Stored data:
....
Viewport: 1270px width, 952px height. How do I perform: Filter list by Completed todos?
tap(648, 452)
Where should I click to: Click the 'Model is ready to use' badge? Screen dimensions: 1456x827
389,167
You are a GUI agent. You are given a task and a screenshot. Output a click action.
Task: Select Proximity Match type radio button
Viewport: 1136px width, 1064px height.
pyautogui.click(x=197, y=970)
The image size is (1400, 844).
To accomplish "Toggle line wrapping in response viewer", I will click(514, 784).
....
▶ AIM OF THE TASK:
Transcribe each record shown above, exactly.

▶ RESPONSE TO THE TASK:
Viewport: 1270px width, 952px height. How do I perform: Filter list by Completed todos?
tap(648, 452)
Where should I click to: Click the 'Model is ready to use' badge? Screen dimensions: 1456x827
389,167
You are a GUI agent. You are given a task and a screenshot. Output a click action.
Task: Select Proximity Match type radio button
Viewport: 1136px width, 1064px height.
pyautogui.click(x=197, y=970)
The image size is (1400, 844).
To accomplish "Toggle line wrapping in response viewer", I will click(514, 784).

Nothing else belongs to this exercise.